Items listed in a dataset
*-*-*

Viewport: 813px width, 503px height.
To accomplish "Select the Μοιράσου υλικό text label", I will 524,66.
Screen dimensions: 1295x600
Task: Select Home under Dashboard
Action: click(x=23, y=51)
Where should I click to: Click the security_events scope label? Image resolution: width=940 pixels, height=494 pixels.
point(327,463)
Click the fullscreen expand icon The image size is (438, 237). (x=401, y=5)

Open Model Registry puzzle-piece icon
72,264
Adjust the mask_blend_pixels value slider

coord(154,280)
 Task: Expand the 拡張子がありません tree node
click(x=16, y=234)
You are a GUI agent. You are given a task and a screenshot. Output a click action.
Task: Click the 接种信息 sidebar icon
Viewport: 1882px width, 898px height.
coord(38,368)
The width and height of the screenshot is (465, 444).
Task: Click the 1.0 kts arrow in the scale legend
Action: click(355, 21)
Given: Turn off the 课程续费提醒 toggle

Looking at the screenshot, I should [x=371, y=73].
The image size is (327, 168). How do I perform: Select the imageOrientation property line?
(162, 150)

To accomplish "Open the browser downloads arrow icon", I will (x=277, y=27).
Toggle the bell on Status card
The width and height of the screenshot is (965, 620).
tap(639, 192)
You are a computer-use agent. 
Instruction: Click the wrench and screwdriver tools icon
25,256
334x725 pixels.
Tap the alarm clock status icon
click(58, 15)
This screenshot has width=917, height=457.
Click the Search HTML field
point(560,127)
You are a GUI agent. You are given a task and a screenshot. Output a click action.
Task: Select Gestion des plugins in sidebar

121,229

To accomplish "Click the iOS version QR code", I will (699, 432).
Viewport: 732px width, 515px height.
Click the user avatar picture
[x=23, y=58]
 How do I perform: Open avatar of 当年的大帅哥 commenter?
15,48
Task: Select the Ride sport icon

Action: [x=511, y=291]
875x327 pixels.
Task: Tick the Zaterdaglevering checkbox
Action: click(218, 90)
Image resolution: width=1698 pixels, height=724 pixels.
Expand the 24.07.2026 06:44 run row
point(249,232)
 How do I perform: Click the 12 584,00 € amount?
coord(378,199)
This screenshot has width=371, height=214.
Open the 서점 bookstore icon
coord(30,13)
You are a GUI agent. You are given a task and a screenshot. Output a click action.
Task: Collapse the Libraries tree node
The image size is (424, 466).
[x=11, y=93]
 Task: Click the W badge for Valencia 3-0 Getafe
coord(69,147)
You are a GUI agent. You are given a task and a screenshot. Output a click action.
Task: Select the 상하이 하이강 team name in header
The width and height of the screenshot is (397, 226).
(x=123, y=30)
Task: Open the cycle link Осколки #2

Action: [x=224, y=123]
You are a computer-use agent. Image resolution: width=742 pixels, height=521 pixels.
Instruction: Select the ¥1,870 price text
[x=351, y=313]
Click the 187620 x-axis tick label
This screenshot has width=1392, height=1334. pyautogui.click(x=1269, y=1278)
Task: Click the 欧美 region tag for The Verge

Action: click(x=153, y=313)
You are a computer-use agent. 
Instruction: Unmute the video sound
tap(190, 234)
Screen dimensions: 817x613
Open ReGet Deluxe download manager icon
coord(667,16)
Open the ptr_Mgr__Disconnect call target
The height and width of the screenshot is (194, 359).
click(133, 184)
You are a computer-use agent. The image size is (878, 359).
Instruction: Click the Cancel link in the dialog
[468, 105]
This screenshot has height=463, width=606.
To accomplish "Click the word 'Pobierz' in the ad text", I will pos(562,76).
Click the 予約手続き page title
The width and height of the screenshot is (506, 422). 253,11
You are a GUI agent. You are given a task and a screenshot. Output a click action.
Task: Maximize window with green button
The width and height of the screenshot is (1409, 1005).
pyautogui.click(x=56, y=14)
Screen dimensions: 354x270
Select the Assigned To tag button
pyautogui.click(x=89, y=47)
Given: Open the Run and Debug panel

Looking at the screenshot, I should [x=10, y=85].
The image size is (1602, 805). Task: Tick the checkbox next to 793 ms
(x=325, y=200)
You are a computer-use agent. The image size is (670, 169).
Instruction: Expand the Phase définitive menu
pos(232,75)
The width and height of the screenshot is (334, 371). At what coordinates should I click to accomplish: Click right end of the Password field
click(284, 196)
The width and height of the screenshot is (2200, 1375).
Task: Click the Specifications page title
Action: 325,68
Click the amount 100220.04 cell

*-*-*

How many lines of the items contain the string "icon"? Give only the number.

Correct response: 9